Every man, woman, and child has her rights to a free society. That may not be the entire truth. That commonly put phrase man, woman, and child still gives power to the man. It puts men before women and children below their elders. The child is the lowest form of life. Animals are given fewer rights than humans. Youth are given fewer rights than those who have only a few more years of experience in life. It may seem that as we age we become better. Maybe that is true. But you must also realize, that being true, this makes one person better than another. That does not concur with the idea that we are created equal.

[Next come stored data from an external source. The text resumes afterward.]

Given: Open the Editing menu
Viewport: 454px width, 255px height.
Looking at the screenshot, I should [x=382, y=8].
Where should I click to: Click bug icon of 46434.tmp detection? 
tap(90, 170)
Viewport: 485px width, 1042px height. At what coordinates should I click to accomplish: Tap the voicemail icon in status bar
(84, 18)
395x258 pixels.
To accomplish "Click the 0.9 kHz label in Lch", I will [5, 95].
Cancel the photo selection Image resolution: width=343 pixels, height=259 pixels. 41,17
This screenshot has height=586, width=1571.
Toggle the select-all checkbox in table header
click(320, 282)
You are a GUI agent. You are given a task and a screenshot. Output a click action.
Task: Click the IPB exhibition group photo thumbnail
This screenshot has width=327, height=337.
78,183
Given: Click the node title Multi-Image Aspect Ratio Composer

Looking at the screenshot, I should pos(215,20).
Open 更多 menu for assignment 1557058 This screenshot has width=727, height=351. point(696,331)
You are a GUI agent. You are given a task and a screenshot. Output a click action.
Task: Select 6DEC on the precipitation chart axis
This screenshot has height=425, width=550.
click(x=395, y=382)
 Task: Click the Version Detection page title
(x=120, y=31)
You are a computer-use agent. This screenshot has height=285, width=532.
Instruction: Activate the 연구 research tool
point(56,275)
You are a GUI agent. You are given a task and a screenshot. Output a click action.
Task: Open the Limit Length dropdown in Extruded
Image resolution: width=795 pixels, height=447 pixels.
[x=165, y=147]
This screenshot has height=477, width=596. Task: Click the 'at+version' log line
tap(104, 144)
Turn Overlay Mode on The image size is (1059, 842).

High school is only what you make of it. The largest difference is the new building. That is all. Nothing else is different. The thing that really changes is the student. A young child may be fearful of authority. Teenagers generally try to destroy it. This begins an endless chain of disruption, which is the basic thing schools must attempt to stop. These high school years spent searching for an identity. Expressing what we are in whatever way we deem worthy. This will often cause problems. In the case of Tinker vs. Des Moines, students were suspended from school for protesting the presence of U.S. troops in Vietnam. They did this by the means of black armbands that the school deemed disruptive. Tinker eventually won. In Tinker the courts said, It can hardly be argued that either the students or the teachers shed their constitutional rights to freedom of speech or expression at the schoolhouse gate. In other words, students do have rights. But it took over three years for them to figure that out. In the case of Hazelwood vs. Kuhlmeier the students were not so lucky. Articles were cut from a school newspaper that included references to students experiences with pregnancy and the effect of divorce on them. Hazelwood stated, School official are entitled to censor articles on the ground that they invade the rights of others. So now we have rights as long as we dont take away the rights of others.
We will always try to be able to do our taxes, but we will always still wait until April 15th to mail them. We will eat until we are fat and then complain about our weigh. We are the contradiction. Changing our minds as any new shiny toy comes along. The Supreme Court cases do support each other often. They also contradict each other just as often. Expression does matter, but possibly not as much as the act of rebellion. The attempt to make things better makes us more humane, just plain better people.
In the end nothing in the constitution prohibits the states from insisting that certain modes of expression are inappropriate and subject to sanctions (Bethel vs. Fraser). That is being stated now. Times will change. As will what are the rights of man. The Justices of today may find it difficult relating to a group of students when they have not been to school in 40 years. But when todays students become tomorrows Justices, they will still seem archaic to the students of that day and age.